駆け込み寺があることを子どもに伝えよう
 大阪岸和田市で中学3年生の子どもが、なんと24sにやせ細って保護され、両親が未必の故意の殺人未遂で逮捕された。

 その子は、父親と別れた母親との間の子で、二人兄弟の長男。内縁の妻には別の連れ子がいて、そちらはかわいがられていたらしい。二男は両親の虐待から逃げ出して母親の元で暮らしているという。しかし、この長男は祖父の家にご飯を食べさせてと逃げ込んだりしたものの、父親に連れ戻され、そのつど虐待を受けて逃げる気力もなくなり、ついに食事も与えられずに意識不明の重体に陥ってしまった。父親はその子が死んだと思って救急車を呼び、今回の逮捕につながったというのだ。

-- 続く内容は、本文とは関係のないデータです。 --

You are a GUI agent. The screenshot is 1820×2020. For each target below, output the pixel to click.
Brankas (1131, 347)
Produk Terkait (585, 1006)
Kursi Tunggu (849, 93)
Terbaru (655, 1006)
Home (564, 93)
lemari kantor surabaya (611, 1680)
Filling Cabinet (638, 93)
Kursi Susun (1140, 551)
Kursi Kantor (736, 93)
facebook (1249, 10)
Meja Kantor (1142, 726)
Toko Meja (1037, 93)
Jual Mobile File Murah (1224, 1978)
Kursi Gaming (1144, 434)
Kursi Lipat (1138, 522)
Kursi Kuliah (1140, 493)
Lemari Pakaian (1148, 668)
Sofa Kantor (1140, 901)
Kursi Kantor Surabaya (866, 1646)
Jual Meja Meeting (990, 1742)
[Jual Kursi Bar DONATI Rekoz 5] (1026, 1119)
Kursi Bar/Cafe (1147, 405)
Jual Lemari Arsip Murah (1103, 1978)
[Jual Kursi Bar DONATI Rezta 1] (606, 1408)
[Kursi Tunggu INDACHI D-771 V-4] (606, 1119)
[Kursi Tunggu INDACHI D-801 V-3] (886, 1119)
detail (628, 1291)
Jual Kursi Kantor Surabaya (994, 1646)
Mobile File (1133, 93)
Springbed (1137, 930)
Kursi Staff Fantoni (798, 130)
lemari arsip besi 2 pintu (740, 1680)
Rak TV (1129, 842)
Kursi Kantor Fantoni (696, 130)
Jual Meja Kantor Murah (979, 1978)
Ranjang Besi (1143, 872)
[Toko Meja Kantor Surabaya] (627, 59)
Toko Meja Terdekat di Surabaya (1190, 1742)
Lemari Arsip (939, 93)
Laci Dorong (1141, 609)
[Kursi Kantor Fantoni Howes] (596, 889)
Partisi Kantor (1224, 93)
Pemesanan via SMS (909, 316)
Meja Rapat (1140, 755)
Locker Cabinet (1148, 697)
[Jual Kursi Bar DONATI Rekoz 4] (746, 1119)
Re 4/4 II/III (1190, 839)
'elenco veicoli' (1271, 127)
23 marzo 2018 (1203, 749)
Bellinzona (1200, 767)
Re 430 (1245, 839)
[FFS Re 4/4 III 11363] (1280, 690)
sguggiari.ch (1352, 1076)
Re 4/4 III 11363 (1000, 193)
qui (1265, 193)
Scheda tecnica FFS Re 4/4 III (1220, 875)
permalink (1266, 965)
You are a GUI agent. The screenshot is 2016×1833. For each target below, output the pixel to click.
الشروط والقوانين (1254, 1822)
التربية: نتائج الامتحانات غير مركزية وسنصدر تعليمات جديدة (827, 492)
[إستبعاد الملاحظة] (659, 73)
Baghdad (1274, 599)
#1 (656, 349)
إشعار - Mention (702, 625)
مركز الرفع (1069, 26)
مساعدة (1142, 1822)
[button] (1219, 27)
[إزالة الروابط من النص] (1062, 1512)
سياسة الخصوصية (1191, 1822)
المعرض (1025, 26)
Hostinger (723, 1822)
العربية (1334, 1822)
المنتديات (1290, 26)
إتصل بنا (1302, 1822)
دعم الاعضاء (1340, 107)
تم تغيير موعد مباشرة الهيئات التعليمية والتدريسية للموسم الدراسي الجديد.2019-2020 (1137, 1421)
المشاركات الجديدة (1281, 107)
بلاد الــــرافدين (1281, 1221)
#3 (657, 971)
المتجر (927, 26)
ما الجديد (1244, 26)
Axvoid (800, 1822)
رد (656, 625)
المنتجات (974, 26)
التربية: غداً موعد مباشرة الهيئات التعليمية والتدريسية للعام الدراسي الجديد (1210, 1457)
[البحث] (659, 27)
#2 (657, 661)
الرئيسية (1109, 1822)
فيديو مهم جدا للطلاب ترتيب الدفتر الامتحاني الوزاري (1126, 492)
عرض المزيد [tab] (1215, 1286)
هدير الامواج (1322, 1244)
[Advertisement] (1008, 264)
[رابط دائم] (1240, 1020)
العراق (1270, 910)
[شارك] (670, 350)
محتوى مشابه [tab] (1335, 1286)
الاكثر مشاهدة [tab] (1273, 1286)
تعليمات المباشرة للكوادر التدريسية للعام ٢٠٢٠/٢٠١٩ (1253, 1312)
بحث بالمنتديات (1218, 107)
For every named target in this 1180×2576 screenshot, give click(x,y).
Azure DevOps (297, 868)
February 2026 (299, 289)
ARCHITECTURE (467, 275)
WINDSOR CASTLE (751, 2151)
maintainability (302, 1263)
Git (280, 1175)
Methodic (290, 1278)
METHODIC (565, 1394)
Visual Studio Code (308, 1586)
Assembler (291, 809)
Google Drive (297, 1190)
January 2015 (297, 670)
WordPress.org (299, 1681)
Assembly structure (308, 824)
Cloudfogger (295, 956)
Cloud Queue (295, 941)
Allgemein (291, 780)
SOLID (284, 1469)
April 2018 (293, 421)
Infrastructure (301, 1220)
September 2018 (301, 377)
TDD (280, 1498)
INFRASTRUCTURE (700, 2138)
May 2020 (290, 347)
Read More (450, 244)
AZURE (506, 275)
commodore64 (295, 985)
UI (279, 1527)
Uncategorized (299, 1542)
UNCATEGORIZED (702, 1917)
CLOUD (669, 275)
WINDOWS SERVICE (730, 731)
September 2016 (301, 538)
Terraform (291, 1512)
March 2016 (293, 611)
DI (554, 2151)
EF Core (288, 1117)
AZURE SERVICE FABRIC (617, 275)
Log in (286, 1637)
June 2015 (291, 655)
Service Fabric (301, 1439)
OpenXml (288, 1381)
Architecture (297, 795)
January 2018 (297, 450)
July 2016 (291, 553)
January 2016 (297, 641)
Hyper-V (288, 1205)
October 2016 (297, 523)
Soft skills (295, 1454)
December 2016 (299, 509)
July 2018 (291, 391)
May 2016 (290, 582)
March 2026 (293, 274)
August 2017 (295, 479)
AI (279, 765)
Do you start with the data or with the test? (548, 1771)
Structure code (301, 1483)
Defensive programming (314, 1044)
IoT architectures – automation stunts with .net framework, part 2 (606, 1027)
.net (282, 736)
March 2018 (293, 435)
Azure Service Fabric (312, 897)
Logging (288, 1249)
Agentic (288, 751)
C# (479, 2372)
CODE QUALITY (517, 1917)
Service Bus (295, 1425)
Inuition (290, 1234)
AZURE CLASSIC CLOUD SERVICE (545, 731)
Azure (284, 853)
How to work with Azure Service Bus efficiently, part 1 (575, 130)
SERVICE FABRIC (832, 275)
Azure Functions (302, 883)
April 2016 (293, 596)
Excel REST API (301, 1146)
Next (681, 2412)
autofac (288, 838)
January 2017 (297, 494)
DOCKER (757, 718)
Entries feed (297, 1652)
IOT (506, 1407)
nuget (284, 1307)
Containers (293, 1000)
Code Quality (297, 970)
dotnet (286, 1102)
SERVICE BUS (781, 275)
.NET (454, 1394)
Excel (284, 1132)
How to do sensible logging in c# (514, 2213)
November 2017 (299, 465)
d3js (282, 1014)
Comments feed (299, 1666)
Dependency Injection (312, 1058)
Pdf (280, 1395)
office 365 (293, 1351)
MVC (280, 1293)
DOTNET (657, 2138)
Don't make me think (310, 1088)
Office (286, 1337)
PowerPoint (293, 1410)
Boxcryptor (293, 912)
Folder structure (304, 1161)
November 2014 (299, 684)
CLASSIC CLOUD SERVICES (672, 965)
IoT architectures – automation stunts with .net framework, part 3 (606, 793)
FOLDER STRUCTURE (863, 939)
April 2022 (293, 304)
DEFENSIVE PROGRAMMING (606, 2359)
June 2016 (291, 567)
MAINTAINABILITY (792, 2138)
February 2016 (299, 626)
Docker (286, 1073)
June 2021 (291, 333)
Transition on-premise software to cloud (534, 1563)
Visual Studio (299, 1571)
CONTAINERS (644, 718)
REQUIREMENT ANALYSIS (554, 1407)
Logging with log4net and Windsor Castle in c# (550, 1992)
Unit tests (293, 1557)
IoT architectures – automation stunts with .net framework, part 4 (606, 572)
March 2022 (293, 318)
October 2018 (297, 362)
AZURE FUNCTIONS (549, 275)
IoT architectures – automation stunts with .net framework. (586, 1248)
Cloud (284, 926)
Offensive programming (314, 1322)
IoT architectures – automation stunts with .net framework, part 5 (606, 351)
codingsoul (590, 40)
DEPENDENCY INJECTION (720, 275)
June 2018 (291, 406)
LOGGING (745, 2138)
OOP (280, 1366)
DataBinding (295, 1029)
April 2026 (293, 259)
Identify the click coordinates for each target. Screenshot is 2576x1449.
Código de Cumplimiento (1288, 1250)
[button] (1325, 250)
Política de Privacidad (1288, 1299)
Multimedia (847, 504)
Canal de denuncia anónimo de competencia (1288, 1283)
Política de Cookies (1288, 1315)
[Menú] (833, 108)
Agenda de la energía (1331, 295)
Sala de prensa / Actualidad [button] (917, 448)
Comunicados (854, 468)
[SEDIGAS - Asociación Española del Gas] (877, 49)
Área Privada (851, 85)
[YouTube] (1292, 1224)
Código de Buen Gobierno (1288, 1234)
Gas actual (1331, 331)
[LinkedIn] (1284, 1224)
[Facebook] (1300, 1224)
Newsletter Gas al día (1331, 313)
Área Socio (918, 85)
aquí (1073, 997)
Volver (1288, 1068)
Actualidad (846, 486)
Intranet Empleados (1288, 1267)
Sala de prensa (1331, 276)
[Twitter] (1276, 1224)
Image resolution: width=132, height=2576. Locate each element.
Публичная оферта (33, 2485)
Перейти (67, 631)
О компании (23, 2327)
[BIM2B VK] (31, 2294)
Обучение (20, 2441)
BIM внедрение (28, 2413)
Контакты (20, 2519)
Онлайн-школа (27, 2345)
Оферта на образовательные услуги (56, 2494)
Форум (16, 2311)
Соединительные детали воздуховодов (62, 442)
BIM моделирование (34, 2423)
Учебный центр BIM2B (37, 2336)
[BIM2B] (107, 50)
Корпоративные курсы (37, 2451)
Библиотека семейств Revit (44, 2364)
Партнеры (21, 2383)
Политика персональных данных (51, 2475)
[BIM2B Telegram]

 なんとも言葉を失ってしまう事件だ。マスコミにはその長男が通っていた中学校の校長や、自治体の児童相談所の職員がインタビューに答えるところが映し出されていた。校長は誰が訪問しても子どもに会わせてもらえず、児童相談所に虐待の恐れがあると通報していた。

 しかし、相談所の方では長期欠席者=多くの登校拒否の子どもの一人ととらえ、虐待についても親に尋ねたら否定したというので、そのままにしていたらしい。

 家庭の中に、ずかずか上がりこんでいく権利をわれわれは持っていない。しかし、だからといって、こんな事件の発生を許すわけにはいかないではないか。

 実の親に、そして内縁の妻に虐待され、逃げても連れ戻され、暴力や虐待を受け、ご飯も与えられず、やせ細っていく。意識が朦朧としていく。そんな子どもの心を思うとき、何で祖父の家でなく、警察でもいい学校でもいい、近所の誰かでもいい、とにかく助けてくれそうなところ、力になってくれそうなところに駆け込むことができなかったのかと残念でならない。

 彼はきっと知らなかったのだ。誰に助けを求めればいいのか。実の親でも、そこから逃げなければいけないことがあるということも。

 こんなことしか書けないのは悲しいが、こうしたことを繰り返さないことが、私たちの責務に違いないと思う。そしてこうしたことへの対応は、児童相談所を県が持っているか、市が持っているかはあまり関係ないのではないかと思えるのだ。

 子どもたちに、親の虐待から脱出するすべを教えることも、そしてどこに駆け込めばいいのかをきちんと教えることも必要に違いない。そうしたプログラムを私たちは持っているのだろうか。私の家や職場は駆け込み寺になれるだろうか。そう考えてみたいと痛感した。